National healthcare fraud enforcement action results in charges involving more than $1.4 billion in alleged losses

The Department of Justice announced today criminal charges against 138 defendants, including 42 doctors, nurses, and other licensed medical professionals, in 31 federal districts across the United States for their alleged participation in various healthcare fraud schemes that resulted in approximately $1.4 billion in alleged losses. The charges target approximately $1.1 billion in fraud committed using telemedicine (the use of telecommunications technology to provide healthcare services remotely), $29 million in COVID-19 healthcare fraud, $133 million connected to substance abuse treatment facilities, or “sober homes,” and $160 million connected to other healthcare fraud and illegal opioid distribution schemes across the country.

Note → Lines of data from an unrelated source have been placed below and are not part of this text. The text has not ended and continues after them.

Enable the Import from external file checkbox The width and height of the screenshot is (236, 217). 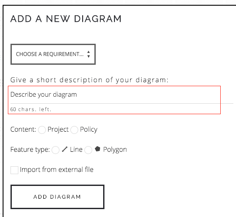(14, 170)
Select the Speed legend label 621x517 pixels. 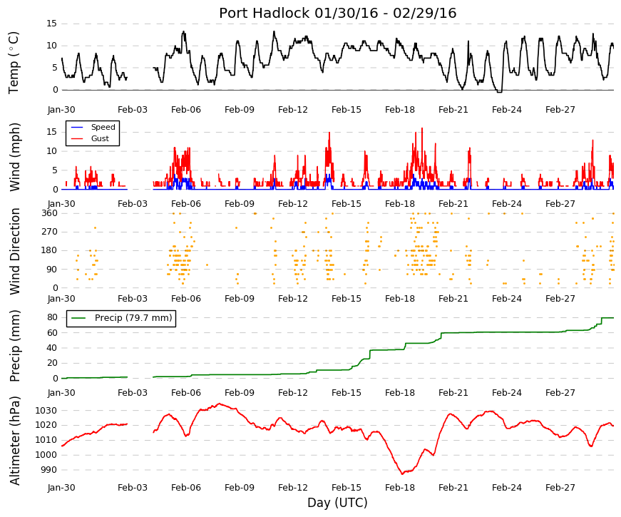103,127
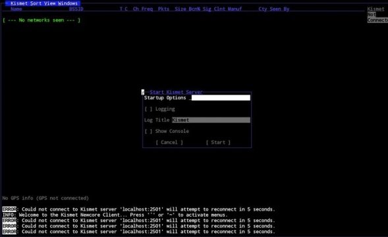The image size is (388, 237).
Task: Click the Start button
Action: click(218, 142)
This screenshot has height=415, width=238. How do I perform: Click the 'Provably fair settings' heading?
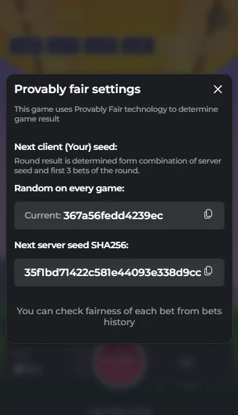coord(78,89)
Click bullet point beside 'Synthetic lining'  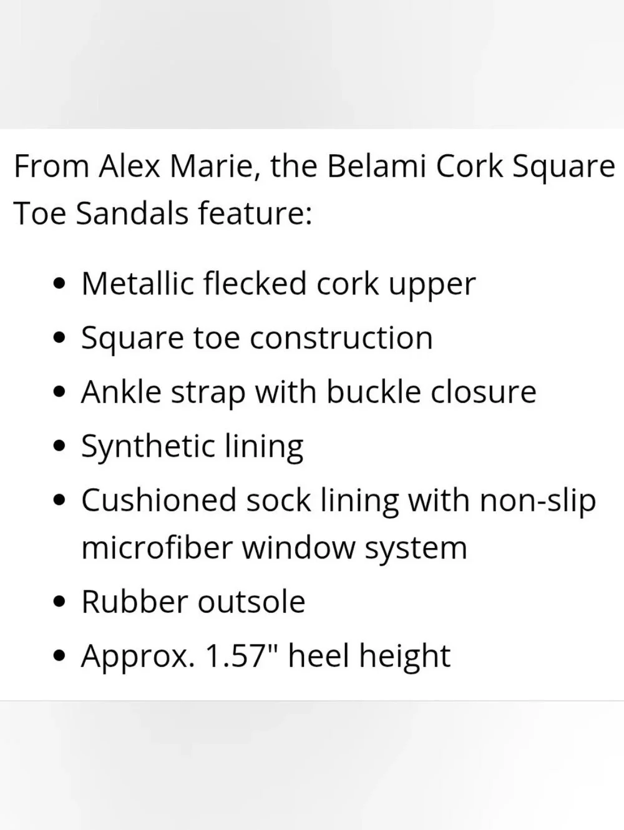[60, 447]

Today’s enforcement actions were led and coordinated by the Healthcare Fraud Unit of the Criminal Division’s Fraud Section, in conjunction with its Healthcare Fraud and Appalachian Regional Prescription Opioid (ARPO) Strike Force program and its core partners, the U.S. Attorneys’ Offices, Department of Health and Human Services Office of Inspector General (HHS-OIG), FBI, and Drug Enforcement Administration (DEA), as part of the department’s ongoing efforts to combat the devastating effects of healthcare fraud and the opioid epidemic. The cases are being prosecuted by Healthcare Fraud and ARPO Strike Force teams from the Criminal Division’s Fraud Section, in coordination with 31 U.S. Attorneys’ Offices nationwide, and agents from HHS-OIG, FBI, DEA, and other federal and state law enforcement agencies.